Abstract

Introduction: Rate control strategy is an effective treatment strategy for patients with atrial fibrillation (AF). However, data supporting the selection of rate-control medications is still lacking. We conducted a systematic review and meta-analysis to evaluate and compare mortality rate among beta-blocker (BB), calcium channel blocker (CCB), and digoxin for patients with AF undergoing rate control strategy. Methods: We searched MEDLINE, and EMBASE databases from inception to May 2021 to identify studies that compared all-cause mortality among patients who received single rate-control medication (BB, CCB, or digoxin). Data from each study were combined using the random-effects model to calculate pooled relative risk (RR) with 95% confidence interval (CI). Results: Five studies (2 randomized control trial and 3 retrospective cohort studies) with a total of 105,129 patients (45,910, 19,241, and 39,978 patients were in BB, CCB, and digoxin groups respectively) were included.

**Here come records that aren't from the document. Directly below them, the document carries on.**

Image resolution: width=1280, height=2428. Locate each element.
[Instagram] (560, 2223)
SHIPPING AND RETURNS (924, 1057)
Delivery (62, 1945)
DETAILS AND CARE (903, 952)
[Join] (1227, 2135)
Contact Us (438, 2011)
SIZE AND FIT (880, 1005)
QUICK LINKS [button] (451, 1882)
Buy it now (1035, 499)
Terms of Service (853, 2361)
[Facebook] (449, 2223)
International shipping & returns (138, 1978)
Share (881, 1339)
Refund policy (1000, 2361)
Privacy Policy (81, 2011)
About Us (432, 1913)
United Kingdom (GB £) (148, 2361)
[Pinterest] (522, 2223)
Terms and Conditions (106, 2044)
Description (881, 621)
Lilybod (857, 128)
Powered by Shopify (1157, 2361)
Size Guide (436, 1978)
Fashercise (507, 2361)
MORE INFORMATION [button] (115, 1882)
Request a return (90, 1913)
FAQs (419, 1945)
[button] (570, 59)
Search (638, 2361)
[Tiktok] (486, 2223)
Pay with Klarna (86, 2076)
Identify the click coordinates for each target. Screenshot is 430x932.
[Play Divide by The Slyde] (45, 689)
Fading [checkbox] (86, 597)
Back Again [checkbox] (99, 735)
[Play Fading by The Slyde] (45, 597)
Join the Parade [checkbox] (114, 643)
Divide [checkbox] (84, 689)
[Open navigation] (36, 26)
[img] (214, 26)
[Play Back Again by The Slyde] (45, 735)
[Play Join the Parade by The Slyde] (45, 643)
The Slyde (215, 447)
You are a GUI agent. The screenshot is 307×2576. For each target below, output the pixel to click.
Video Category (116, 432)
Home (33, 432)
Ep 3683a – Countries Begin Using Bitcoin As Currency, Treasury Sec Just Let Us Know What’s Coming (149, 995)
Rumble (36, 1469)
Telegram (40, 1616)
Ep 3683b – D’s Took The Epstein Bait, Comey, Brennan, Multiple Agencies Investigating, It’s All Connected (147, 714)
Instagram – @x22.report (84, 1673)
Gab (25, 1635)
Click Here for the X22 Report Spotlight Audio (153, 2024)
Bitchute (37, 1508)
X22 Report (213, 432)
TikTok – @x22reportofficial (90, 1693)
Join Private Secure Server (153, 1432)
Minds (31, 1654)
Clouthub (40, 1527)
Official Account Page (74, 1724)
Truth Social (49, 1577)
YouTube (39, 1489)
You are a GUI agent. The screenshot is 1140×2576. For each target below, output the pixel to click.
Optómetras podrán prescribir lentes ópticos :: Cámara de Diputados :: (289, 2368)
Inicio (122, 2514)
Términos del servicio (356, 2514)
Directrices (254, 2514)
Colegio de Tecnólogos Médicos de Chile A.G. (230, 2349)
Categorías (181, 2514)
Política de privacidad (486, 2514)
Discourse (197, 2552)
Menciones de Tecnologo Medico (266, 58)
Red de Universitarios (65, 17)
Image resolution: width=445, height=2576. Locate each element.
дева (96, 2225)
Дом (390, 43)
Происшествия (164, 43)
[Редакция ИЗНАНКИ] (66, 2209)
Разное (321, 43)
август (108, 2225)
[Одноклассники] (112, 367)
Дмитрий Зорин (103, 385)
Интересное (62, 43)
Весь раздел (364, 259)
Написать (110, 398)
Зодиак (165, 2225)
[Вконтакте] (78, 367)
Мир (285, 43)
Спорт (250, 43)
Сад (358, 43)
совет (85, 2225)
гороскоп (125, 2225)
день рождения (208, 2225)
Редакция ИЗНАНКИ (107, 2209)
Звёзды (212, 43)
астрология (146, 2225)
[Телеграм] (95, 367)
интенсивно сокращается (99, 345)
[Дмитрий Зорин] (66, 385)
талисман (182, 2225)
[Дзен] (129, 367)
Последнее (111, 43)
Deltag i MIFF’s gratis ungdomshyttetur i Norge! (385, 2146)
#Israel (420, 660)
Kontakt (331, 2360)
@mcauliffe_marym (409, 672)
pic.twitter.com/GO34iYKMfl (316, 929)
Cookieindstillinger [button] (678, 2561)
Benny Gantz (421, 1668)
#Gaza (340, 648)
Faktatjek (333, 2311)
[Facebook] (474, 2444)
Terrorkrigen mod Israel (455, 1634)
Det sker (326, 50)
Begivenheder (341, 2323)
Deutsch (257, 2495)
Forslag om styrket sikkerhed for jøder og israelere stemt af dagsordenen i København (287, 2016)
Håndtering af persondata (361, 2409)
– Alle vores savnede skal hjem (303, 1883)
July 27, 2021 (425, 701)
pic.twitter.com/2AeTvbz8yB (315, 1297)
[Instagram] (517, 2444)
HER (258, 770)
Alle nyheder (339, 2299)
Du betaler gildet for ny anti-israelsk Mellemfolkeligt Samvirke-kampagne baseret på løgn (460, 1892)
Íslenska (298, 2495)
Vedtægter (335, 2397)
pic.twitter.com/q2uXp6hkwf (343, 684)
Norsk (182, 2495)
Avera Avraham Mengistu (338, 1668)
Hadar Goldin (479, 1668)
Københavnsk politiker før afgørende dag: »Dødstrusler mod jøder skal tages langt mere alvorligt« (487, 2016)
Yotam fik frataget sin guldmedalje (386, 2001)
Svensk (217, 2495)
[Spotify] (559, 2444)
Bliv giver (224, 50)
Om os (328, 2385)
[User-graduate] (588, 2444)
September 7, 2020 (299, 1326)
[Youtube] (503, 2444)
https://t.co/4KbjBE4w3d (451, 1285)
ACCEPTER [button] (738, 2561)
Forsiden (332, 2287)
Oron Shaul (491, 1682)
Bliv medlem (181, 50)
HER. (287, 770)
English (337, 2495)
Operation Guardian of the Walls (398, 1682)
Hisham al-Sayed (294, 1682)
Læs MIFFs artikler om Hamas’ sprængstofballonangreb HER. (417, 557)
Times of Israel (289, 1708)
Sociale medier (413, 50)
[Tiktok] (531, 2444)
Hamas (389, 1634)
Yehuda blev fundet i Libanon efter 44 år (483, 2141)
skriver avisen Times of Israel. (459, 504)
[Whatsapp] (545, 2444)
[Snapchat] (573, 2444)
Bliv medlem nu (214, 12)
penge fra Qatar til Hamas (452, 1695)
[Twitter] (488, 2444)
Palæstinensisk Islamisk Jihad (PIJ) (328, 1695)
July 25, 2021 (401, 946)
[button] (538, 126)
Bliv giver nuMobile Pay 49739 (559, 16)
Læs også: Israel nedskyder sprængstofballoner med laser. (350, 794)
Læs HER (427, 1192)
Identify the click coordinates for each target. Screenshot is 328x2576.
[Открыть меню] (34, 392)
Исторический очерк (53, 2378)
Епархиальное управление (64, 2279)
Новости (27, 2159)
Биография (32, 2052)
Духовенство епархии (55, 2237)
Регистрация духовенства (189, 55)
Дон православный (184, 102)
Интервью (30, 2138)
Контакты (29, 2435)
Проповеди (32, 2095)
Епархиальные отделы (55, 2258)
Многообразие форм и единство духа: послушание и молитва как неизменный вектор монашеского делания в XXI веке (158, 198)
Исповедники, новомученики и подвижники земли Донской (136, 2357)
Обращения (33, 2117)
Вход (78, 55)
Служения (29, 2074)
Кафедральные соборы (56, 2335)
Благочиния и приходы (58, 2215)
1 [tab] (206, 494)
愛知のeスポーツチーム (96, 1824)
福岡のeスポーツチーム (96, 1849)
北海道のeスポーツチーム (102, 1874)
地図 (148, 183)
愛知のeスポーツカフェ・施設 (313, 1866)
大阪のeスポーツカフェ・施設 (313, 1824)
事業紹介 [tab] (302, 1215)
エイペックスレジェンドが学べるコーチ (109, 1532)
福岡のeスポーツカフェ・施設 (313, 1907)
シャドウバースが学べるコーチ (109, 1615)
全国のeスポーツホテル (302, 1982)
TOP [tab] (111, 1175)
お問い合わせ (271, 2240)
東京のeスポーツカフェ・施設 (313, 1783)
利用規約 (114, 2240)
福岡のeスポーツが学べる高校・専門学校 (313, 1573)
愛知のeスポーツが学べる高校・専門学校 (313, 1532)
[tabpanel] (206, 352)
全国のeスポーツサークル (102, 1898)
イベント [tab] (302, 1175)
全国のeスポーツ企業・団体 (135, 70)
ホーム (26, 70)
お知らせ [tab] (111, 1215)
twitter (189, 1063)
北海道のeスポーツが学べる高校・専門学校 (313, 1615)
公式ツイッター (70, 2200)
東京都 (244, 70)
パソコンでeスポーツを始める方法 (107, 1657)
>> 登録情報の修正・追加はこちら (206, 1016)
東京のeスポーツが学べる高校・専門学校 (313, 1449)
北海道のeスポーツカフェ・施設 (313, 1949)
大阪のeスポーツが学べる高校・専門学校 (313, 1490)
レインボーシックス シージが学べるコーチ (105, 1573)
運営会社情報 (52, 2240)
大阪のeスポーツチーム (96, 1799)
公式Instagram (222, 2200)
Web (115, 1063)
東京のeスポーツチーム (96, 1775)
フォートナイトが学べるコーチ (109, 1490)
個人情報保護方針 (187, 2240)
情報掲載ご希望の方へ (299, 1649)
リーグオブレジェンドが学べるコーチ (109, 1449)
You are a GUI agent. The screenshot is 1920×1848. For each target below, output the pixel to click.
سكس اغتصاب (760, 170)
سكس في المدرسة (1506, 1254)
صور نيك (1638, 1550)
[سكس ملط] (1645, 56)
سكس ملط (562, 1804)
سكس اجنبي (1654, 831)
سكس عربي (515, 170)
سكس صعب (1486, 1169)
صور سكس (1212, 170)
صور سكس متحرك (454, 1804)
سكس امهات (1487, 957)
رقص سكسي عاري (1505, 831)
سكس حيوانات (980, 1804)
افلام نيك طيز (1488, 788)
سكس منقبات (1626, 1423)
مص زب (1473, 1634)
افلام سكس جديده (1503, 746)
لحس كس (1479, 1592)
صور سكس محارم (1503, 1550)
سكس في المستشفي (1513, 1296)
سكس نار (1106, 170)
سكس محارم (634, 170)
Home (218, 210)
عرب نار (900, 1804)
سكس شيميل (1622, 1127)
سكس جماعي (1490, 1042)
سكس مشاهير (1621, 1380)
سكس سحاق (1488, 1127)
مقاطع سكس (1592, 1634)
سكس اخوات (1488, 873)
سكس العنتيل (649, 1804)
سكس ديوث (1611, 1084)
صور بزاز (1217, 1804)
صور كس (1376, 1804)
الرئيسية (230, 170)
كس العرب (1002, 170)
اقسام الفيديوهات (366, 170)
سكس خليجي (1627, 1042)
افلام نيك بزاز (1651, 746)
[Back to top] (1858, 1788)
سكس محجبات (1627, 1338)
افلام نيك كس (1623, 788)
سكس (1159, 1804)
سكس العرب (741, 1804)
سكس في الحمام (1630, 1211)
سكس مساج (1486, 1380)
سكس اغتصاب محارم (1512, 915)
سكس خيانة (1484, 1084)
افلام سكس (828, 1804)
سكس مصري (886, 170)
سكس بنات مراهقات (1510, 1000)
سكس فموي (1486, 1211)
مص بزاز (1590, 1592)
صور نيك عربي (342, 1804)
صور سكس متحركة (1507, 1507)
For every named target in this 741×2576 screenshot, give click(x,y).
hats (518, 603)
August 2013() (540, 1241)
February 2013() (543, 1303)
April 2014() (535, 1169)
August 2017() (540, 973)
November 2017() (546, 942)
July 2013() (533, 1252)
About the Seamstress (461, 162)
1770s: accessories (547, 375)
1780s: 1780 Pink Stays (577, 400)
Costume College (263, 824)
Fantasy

Patients in digoxin group had higher mortality rates when compared to the BB group (pooled RR=0.55, 95%CI 0.5-0.61, p=<0.001) and the CCB group (pooled RR=0.73, 95%CI 0.56-0.95, p=0.018). There was a trend favoring BB when comparing BB to CCB, but failed to reach statistical significance (pooled RR=0.76, 95%CI 0.57-1, p=0.052). Conclusions: Our meta-analysis showed that rate control strategy in AF patients with digoxin was associated with higher mortality rates, but there was no statistical difference of the survival outcome between BB and CCB.